In the clip of one minute and 49 seconds, the bearded man states in French that "we have been hostages for 102 days" and that he had been part of a project in Seyun.
Sitting on the floor with two women dressed in black and their heads covered, he identified himself as an engineer and team leader, saying they were still being held because the kidnappers' demands have yet to be met.
He gave no indication, however, of the nature of their demands.
"It is them," said Triangle Generation Humanitaire, the French non-governmental organisation that employs the three who went missing.
"We have proof that they are alive. It is an immense relief as we haven't had any news for more than 100 days," group director Patrick Verbruggen told AFP.
"They seem to be in good shape. They spoke clearly," he added.
An employee at Humanitaire who saw the video had earlier also confirmed to AFP that those in the footage were his three missing colleagues.
Yasser al-Arani, the editor of Al-Masdar Online, told AFP that the website had "received the video in an email from a stranger."
The emergence of the video on Monday is the first sign of the three aid workers since they went missing.
Tribal sources said in July that the three -- from French non-governmental group Triangle Generation Humanitaire -- were seized by Al-Qaeda militants in the Hadramawt town of Seyun, 600 kilometres (370 miles) east of Sanaa.

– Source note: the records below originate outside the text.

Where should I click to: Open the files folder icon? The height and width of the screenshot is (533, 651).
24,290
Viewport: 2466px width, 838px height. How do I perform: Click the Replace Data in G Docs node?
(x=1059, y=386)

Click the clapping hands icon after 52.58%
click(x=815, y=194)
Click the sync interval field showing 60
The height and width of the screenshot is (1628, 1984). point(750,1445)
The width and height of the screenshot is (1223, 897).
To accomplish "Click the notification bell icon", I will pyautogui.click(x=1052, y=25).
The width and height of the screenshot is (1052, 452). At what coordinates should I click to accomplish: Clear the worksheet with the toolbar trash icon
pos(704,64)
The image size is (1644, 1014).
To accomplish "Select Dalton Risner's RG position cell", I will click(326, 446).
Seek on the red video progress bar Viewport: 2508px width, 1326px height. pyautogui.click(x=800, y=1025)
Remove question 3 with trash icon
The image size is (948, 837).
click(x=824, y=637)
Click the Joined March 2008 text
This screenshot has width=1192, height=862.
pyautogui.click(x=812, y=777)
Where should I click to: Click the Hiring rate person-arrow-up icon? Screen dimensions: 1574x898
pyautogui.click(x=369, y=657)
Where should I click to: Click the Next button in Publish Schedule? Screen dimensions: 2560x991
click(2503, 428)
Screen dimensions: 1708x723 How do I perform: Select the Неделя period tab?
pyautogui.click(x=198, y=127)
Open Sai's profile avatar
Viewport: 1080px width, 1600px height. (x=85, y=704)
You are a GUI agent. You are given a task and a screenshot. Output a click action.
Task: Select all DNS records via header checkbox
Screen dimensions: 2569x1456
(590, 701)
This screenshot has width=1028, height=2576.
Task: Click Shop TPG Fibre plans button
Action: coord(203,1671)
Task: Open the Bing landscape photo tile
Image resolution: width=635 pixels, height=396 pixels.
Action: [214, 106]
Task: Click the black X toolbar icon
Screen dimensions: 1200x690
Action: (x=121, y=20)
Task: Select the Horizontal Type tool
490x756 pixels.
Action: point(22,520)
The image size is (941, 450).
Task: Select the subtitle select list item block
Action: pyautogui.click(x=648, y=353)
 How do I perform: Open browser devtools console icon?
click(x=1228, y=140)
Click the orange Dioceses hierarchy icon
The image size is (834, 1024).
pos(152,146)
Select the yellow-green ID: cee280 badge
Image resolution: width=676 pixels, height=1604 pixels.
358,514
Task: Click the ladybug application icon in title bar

Their car was found on the road some 20 kilometres from Shibam, a city known as the "Manhattan of the Desert" because of its spectacular high-rise mud-brick buildings, a Yemeni security official said at the time.
On July 27, tribal sources said the "kidnappers are Al-Qaeda members and are demanding a ransom of $12 million" for the release of the three abducted French citizens.
The account could not be independently verified.
And when asked about the tribesmen's claims, French foreign ministry spokesman Bernard Valero said: "We do not have this information.
"We have been engaged from the beginning in attempting to free our compatriots, and, in their interest, we must exercise the utmost discretion to preserve the effectiveness of our action."
Security officials in Hadramawt province had said they had succeeded in identifying the kidnappers and that they belonged to "an Islamist extremist group," without naming the organisation.
Foreigners have frequently been kidnapped in Yemen by tribes who use the tactic to pressure the authorities into making concessions.
More than 200 foreigners have been kidnapped in Yemen over the past 15 years, with almost all of them later freed unharmed.